One of the things that’s happened to records management in the last ten years, is that we’ve stopped talking about records.

What started as a sensible effort to define something core to what we do, turned into a religious argument and lost its connection to practice – and most people tired of the argument.

So now we don’t talk about records.

So no one knows what we do – or they know what they think we do (like the senior executive sponsor in one organisation who thought it was about managing all their paper).

And so they don’t connect the problems they have back to poor records management.

And they should – because records management is just how you get systematic control of recorded information.

And what is the only sensible way of measuring the effectiveness of records management? The outcomes that the organisation produces that can be linked back to it. They’re everywhere – but they don’t know it.

The customer service people who keep stuffing up – because they don’t have access to recorded information about the things customers are doing with their organisation.

The marketing people who keep running campaigns that annoy high value customers because they treat them like they don’t already have a relationship with the organisation.

The service people who treat high value customers like the organisation doesn’t have an obligation to service them because they didn’t have access to a contract.

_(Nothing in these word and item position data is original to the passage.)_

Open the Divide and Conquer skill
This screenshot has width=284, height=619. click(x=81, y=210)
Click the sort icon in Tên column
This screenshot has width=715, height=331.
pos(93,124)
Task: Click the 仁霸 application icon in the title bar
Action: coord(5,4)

The legal counsel who stuffs up because they didn’t have access to all of the correspondence about a contract before they had to write it.

The operations managers who keep making mistakes because they are forecasting on past production and demand data that’s not quite right.

All of these people have problems that records is exactly the right skillset to solve.

Organisations have masses of problems caused by poorly recorded information. Every time a process relies on information that the organisation already has, or should already have – records has a horse in that race, and if it’s going badly, they want our help.

The key is to talk to them about how we solve problems caused by poorly recorded information.